__What you need to do__. Search the records for the string "computer", then copy each line that has it.
++++ Information shown
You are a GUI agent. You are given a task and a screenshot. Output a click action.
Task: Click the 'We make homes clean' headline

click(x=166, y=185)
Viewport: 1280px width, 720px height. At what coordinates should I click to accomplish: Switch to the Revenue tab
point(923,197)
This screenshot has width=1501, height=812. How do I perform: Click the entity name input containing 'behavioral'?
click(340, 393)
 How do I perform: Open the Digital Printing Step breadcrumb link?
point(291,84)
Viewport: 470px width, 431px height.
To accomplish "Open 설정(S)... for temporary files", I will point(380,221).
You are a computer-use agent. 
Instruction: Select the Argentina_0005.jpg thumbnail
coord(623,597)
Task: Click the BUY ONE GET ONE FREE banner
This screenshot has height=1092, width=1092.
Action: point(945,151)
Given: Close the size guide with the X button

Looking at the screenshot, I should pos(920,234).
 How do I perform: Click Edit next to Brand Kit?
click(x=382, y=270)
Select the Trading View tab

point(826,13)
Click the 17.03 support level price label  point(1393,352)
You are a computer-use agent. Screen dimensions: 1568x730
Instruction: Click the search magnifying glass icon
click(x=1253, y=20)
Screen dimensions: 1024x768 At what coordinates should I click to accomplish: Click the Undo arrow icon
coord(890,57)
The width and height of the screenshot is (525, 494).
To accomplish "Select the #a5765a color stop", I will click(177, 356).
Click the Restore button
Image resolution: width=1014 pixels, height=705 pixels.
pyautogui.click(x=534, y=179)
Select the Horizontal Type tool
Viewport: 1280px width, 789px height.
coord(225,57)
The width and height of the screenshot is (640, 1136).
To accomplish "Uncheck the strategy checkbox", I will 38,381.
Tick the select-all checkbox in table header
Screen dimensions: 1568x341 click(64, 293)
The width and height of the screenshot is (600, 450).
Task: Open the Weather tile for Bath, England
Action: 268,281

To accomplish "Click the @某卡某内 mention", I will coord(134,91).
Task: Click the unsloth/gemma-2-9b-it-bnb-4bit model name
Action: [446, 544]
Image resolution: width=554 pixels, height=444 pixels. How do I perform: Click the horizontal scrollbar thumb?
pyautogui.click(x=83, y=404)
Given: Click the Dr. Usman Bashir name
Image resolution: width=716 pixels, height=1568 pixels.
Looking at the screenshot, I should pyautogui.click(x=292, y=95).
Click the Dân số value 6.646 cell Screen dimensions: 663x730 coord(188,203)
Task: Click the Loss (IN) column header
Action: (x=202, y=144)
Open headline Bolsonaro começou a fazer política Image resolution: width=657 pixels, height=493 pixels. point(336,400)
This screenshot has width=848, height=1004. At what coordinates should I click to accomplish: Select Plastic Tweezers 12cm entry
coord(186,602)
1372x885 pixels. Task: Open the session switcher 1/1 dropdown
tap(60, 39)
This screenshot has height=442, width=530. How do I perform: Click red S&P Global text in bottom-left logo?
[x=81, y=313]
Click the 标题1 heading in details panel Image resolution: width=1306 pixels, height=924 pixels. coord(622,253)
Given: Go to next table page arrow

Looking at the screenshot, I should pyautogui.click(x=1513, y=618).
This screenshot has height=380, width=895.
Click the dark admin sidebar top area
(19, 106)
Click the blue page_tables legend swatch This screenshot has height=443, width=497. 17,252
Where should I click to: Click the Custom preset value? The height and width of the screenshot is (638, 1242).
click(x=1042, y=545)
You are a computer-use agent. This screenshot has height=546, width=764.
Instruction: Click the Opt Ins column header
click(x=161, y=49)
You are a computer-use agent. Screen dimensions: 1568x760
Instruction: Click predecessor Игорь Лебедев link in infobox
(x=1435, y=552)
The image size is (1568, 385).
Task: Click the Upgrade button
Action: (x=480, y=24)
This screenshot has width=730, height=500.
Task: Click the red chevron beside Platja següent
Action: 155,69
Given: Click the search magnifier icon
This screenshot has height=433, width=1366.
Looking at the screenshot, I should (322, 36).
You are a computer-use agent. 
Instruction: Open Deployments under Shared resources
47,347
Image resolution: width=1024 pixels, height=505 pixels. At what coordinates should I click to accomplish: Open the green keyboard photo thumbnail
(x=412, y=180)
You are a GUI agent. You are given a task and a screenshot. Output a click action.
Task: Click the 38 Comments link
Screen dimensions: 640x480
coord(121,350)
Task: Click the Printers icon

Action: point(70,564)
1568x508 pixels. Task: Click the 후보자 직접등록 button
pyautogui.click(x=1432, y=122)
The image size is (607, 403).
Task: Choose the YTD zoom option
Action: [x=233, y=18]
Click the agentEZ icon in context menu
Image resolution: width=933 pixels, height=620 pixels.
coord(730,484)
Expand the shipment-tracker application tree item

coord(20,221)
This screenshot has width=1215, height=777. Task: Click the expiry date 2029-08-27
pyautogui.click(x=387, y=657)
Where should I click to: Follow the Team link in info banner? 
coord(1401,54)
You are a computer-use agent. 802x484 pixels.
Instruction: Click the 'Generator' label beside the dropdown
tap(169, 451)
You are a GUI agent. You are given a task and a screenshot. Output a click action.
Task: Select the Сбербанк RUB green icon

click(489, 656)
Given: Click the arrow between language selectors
++++++++
__Task result__.
You are a computer-use agent. 
You are a computer-use agent. Screen dimensions: 1568x730
You are a computer-use agent. This screenshot has height=546, width=764.
You are a computer-use agent. Screen dimensions: 1568x760
You are a computer-use agent. 
You are a computer-use agent. 802x484 pixels.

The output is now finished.